3 minute read
WhatsApp, the group calling, file sharing and messaging service bought by Facebook for an incredible $19 billion in 2015, has become one of the most popular apps for Android and iPhone users worldwide. More than one-sixth of the world population, some 1.3 billion users, use it to stay in touch with friends and family. It's popular as well in commercial and governmental communications, and has been the go-to platform for many activist groups around the world seeking a secure communication channel.
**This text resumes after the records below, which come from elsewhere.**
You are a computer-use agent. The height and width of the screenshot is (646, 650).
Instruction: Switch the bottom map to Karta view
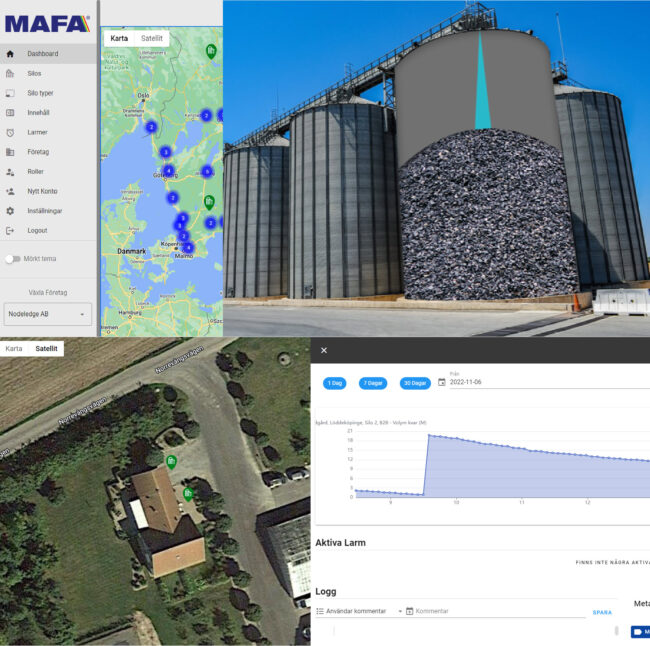coord(14,349)
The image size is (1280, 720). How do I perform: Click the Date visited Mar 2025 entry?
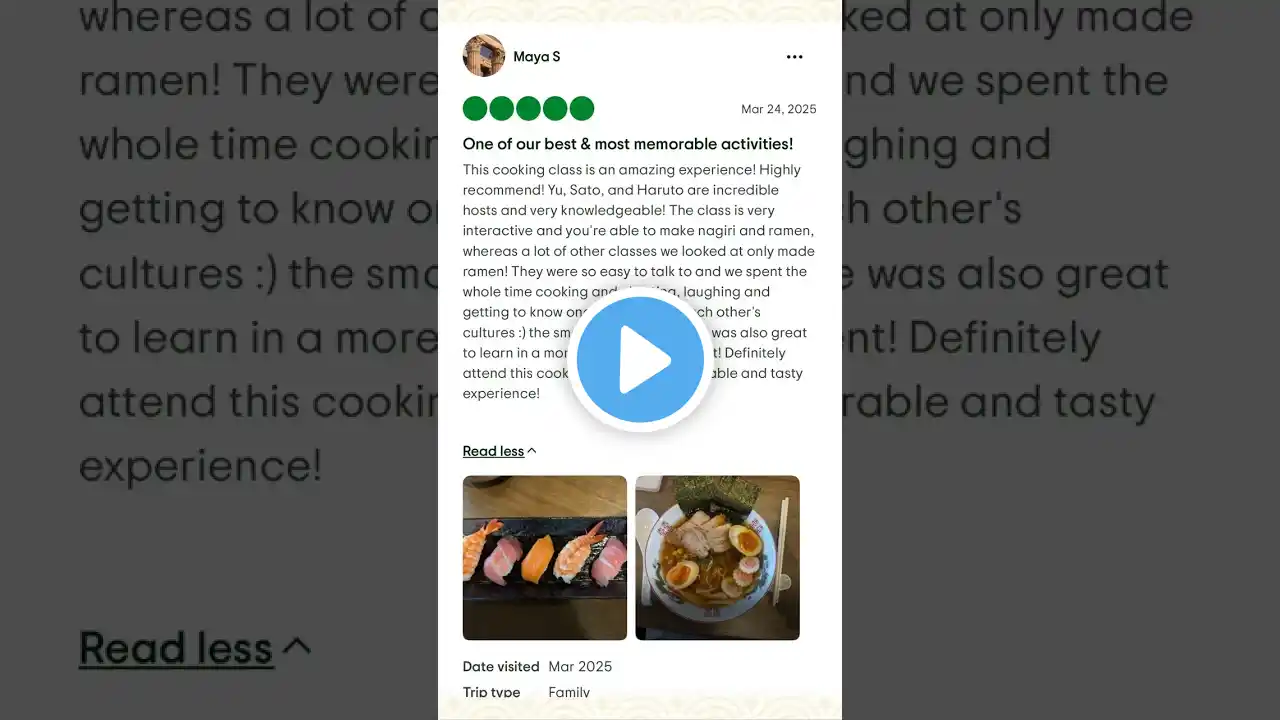pos(537,667)
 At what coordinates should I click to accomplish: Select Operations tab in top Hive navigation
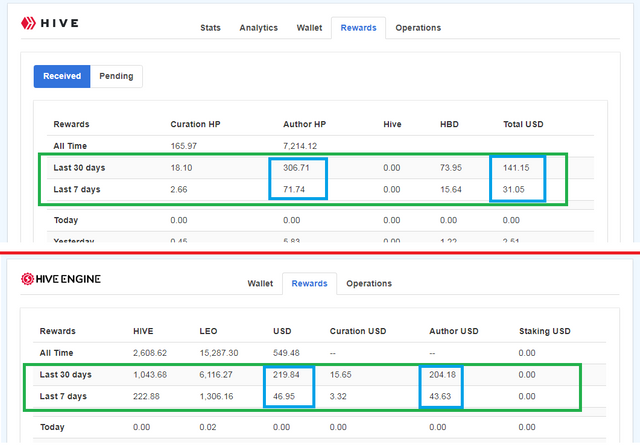[417, 28]
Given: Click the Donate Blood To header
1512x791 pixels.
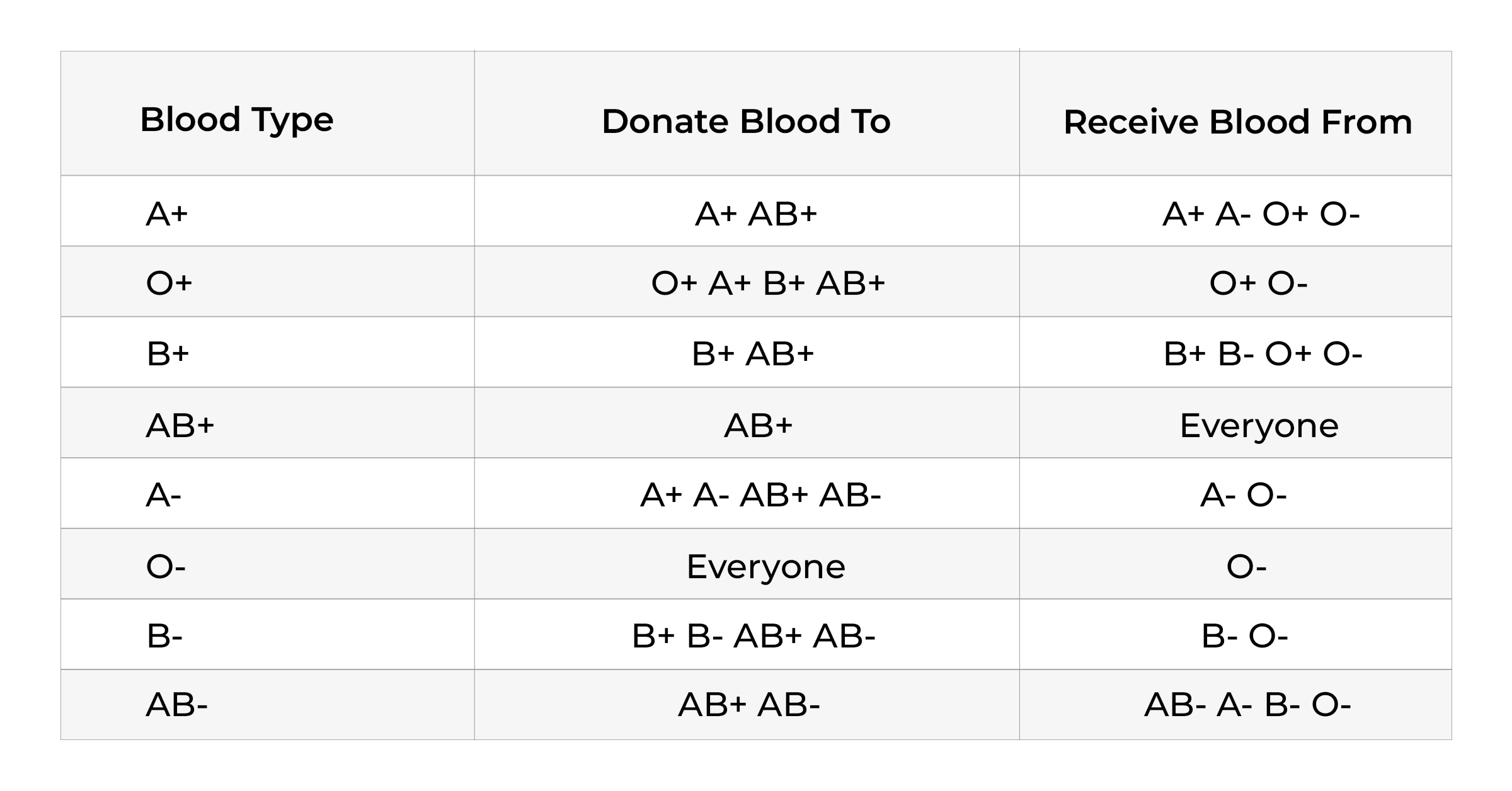Looking at the screenshot, I should tap(746, 122).
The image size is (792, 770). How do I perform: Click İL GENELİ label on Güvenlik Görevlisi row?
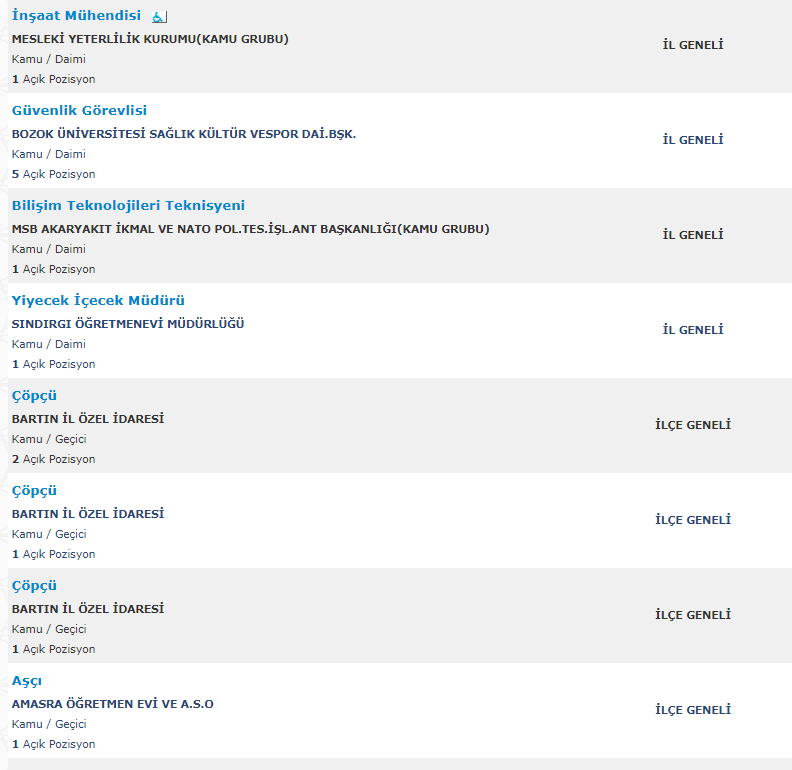point(693,140)
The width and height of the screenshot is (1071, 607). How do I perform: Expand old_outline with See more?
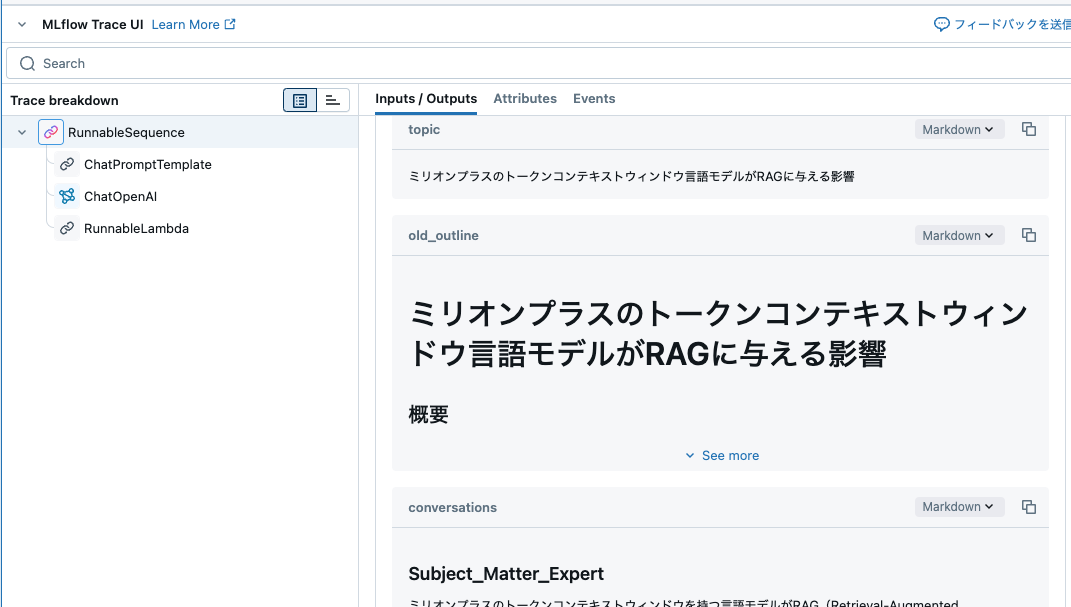point(722,455)

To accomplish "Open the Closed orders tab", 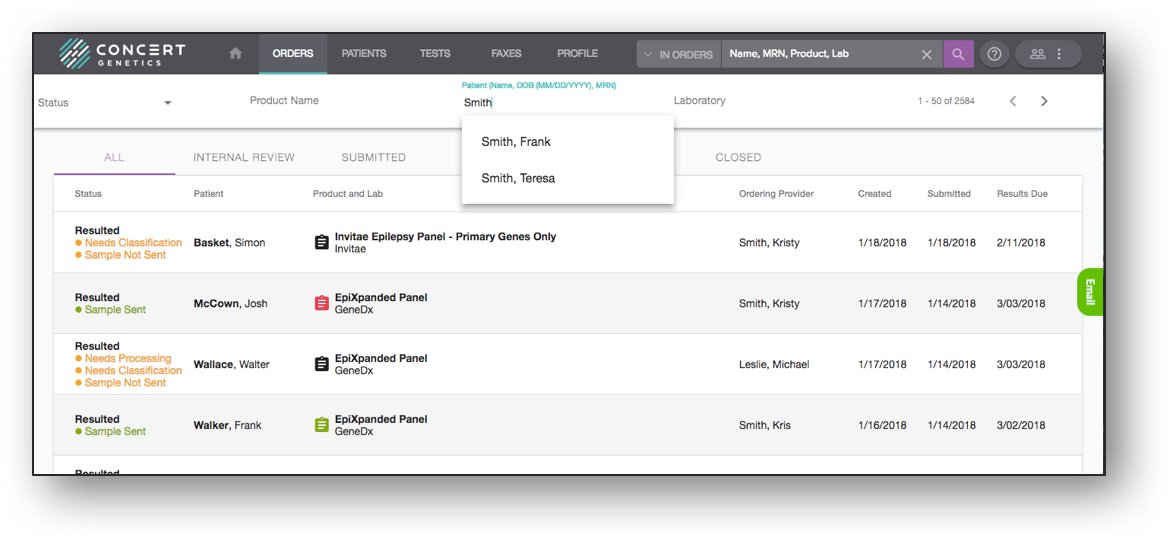I will 738,157.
According to its website, “…we built end-to-end encryption into the latest versions of our app. When end-to-end encrypted, your messages, photos, videos, voice messages, documents, and calls are secured from falling into the wrong hands.”  Sadly, Kapersky Labs recently discovered that WhatsApp users, primarily in Italy, have been infected with malware that turns an Android phone into a surreptitious listening device and allows unregistered hackers to secretly listen into conversations and steal private messages.
This malicious malware version, only recently discovered, is known as SkyGoFree and has been in the wild since 2014. Attackers can take videos and pictures, access the phone's location and seize call records, all exposing the victim to any number of compromising situations and—for business and government users—could expose trade secrets and classified government material. Even a darker threat, a rogue government organization could wield its might and compel WhatsApp to give them access to supposedly private conversations. Skygofree has been described by Kaspersky Lab as “one of the most powerful spyware tools that we have ever seen”.
Cryptographic experts, among them the Real World Crypto Symposium members, have recently identified design flaws in similar messaging apps, including the open source product Signal, and the Swiss app Threema—both popular apps each boasting a sizable user base.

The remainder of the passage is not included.